O Tribunal de Justiça de Goiás (TJGO) concedeu medida protetiva a um homem vítima de violência doméstica após o término de uma relação homoafetiva em Mineiros, no interior do estado. A decisão, proferida na segunda-feira (27), aplicou a Lei Maria da Penha ao caso e determinou, entre outras providências, o uso de tornozeleira eletrônica pelo agressor. Criada em 7 de agosto de 2006, a Lei nº 11.340 tipificou a violência doméstica como violação dos direitos humanos e estabeleceu que esses crimes devem ser julgados em varas especializadas. Antes disso, os casos eram tratados nos juizados especiais criminais, responsáveis por infrações de menor potencial ofensivo.
No caso analisado, o juiz Matheus Nobre Giuliasse considerou que a legislação deve abranger situações em que há desequilíbrio estrutural de poder entre pessoas em vínculos afetivos íntimos. A relação entre vítima e agressor incluía coabitação e aquisição de patrimônio conjunto, o que configura entidade familiar.
A situação se agravou na noite de quarta-feira (22), quando o ex-companheiro foi até a residência compartilhada e, diante da recusa em retomar o relacionamento, adotou comportamento agressivo. Ele destruiu objetos da casa, como televisão, espelho e utensílios domésticos.

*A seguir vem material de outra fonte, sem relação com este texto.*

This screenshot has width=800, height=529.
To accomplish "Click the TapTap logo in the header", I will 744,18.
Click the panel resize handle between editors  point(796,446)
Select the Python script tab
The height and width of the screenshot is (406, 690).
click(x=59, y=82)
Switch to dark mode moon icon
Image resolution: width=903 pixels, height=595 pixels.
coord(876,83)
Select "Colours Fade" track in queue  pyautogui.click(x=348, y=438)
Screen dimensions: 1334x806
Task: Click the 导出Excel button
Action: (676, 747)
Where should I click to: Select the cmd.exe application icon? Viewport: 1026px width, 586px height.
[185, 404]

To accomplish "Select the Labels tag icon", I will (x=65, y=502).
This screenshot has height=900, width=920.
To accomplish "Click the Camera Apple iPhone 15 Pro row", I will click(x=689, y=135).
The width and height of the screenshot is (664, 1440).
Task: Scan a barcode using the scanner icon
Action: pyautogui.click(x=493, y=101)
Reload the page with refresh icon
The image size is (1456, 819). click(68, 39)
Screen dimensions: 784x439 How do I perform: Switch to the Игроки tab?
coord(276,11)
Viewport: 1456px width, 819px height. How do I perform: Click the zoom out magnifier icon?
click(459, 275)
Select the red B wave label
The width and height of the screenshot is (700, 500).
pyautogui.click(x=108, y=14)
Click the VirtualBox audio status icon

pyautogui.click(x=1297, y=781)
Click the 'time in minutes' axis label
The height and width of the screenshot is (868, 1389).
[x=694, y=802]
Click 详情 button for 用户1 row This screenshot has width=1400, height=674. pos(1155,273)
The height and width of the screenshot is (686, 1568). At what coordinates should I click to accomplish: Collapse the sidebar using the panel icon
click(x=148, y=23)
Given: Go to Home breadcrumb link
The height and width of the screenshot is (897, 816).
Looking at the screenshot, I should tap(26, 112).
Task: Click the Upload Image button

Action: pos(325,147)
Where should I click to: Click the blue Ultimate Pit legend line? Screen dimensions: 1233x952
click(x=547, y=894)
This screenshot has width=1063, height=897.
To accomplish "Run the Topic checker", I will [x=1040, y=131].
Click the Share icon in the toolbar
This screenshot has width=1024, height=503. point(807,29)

Segundo a decisão, a vítima já vinha sendo vigiada nos locais que frequentava, e as ameaças e agressões se intensificaram nos 12 meses anteriores ao pedido de proteção. A investigação apontou características abusivas na relação, incluindo o afastamento da vítima de amigos, familiares e da comunidade.
Além disso, o agressor apresentava histórico de consumo excessivo de álcool, ameaças contra terceiros e manifestações de pensamentos suicidas, bem como instabilidade financeira.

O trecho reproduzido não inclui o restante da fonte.